Indústria globalizada
A tendência investigadora torna as aeronaves elementos chave na mobilidade futura, que tenderá à intermodalidade, de modo que, dependendo das circunstâncias, diferentes meios de transporte serão combinados para alcançar os resultados mais eficientes em termos de custo e de impacto ambiental. “Nesse sentido, será muito possível observar aeronaves que cumpram missões em que, até agora, desempenharam um papel menor, como a mobilidade aérea urbana, em que há múltiplos projetos internacionais para desenvolver ‘táxis aéreos’ com ou sem piloto, competitivos em seus custos, com suas alternativas terrestres e emissões zero (a maioria dos projetos empregam propulsão elétrica)”, explica o secretário-geral da PAE.
Não obstante, a aeronáutica é uma indústria globalizada e internacionalizada há vários anos, que encoraja o desenvolvimento de todas essas investigações e os investimentos. “Os grandes desenvolvimentos da aeronáutica demandam a colaboração internacional para poder chegar a bom termo”, assevera Gómez.
Essa cooperação é imprescindível em um mercado com crescimento exponencial -com o dobro do tráfego aéreo a cada 15 anos, aproximadamente- e altamente competitivo, “que nos obriga a sermos cada vez mais eficientes, procurando a excelência a nível mundial e forjando parcerias com aqueles que oferecem soluções mais inovadoras tanto na chamada inovação incremental quanto na disruptiva”.
Nesse sentido, a nível europeu “existe um claro compromisso público-privado para que a indústria aeronáutica europeia continue sendo líder a nível mundial e respeite os mais estritos requisitos ambientais”. Um exemplo disso são os programas europeus CleanSky para a fabricação de aeronaves cada vez mais eficientes; e SESAR, para o desenvolvimento do controle de tráfego aéreo do futuro com veículos com e sem piloto a bordo integrados no mesmo espaço aéreo.

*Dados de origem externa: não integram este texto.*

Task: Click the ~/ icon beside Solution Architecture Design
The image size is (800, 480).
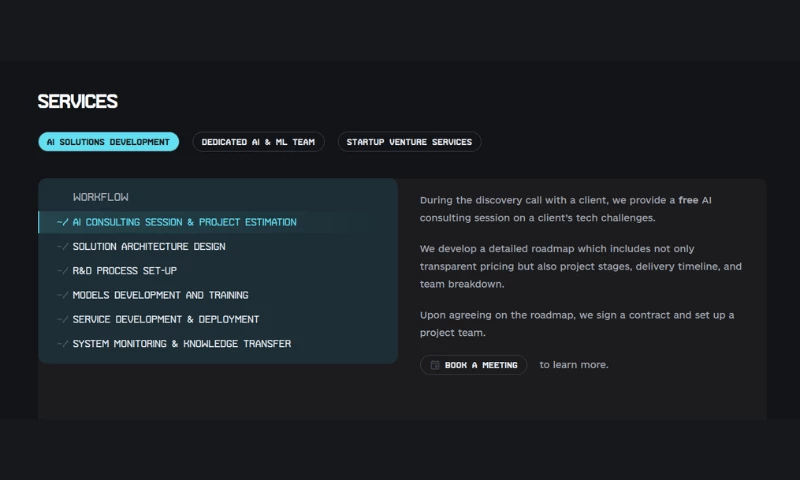Action: pos(62,247)
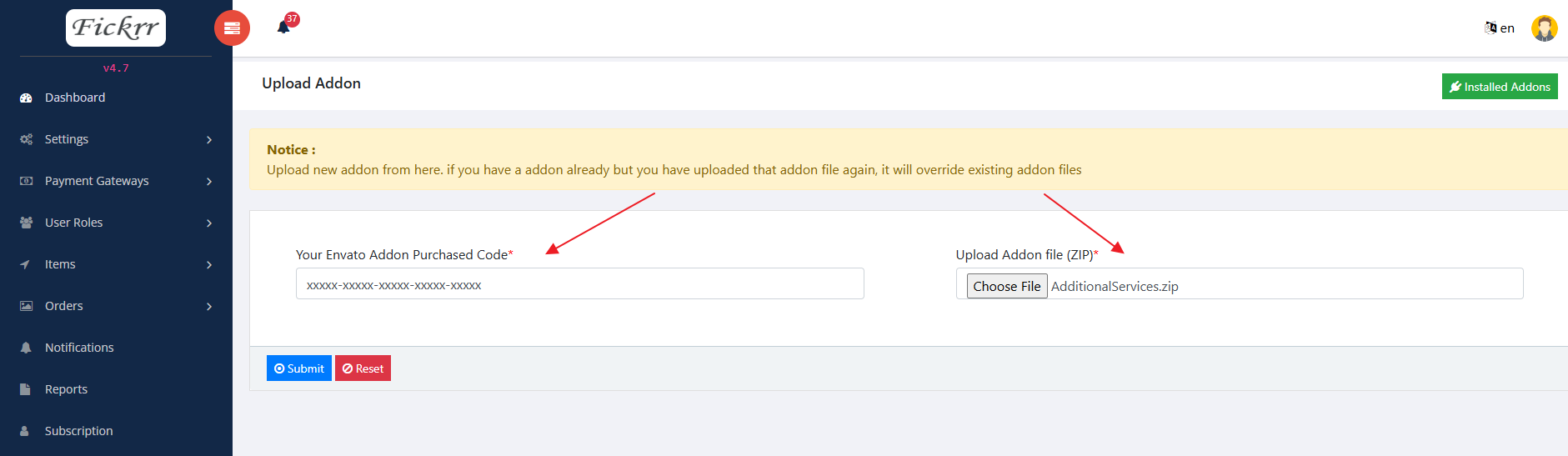This screenshot has width=1568, height=456.
Task: Click the Notifications bell icon in sidebar
Action: pyautogui.click(x=26, y=348)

Todos esses esforços internacionais devem ser complementados com iniciativas de desenvolvimento nacionais, para que sua cadeia de valor aeronáutica possa concorrer em melhores condições nos projetos. “Esses programas requerem de uma colaboração público-privada decidida em torno de objetivos tecnológicos acordados”, assinala o especialista. Contudo, a magnitude do objetivo exige que empresas, governos, universidades e centros tecnológicos do mundo inteiro trabalhem conjuntamente nesses desenvolvimentos, tanto pela viabilidade econômica quanto pela disposição de recursos e transmissão de conhecimentos, para uma aviação tecnologicamente mais evoluída e eficiente.
Melhorias futuras esperadas na eficiência energética
(em comparação a aviões ou motores predecessores da mesma categoria)
Colaborou neste artigo…
Vicente José Gómez Molinero é engenheiro superior aeronáutico pela Universidade Politécnica de Madri. Começou sua trajetória profissional em Construcciones Aeronáuticas S.A. (CASA), que posteriormente se integrou no European Aeronautic Defence and Space (EADS), começou a trabalhar em Astrium e depois em Airbus Defence and Space.

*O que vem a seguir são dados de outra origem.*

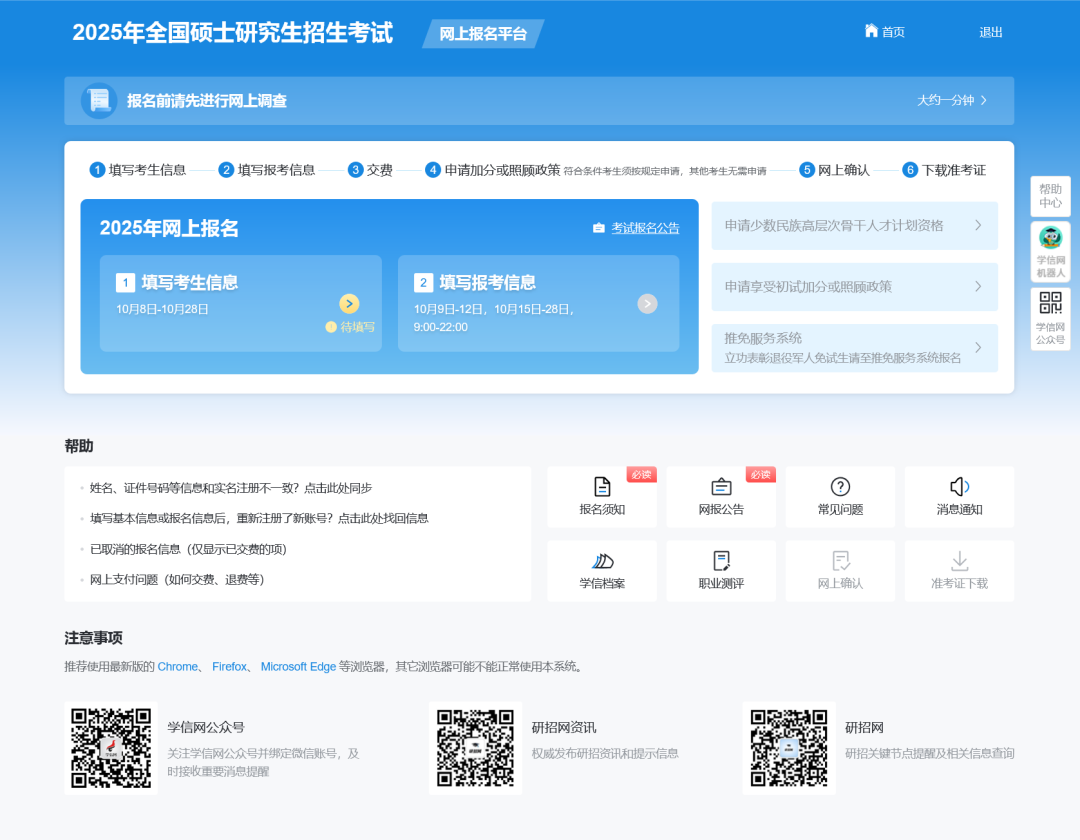The width and height of the screenshot is (1080, 840).
Task: Click the 常见问题 question mark icon
Action: tap(840, 487)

Em quase quarenta anos ocupou principalmente funções técnicas e de gestão de tecnologias e P+D. Foi diretor técnico e de qualidade e responsável por P+D+I de Airbus Defence and Space na Espanha.
Desde 2016, ocupa o posto de secretário-geral da Plataforma Tecnológica Aeroespacial Espanhola (PAE), em que há 80 entidades do setor representadas e que se consolidou como referência nacional na P+D+I aeroespacial.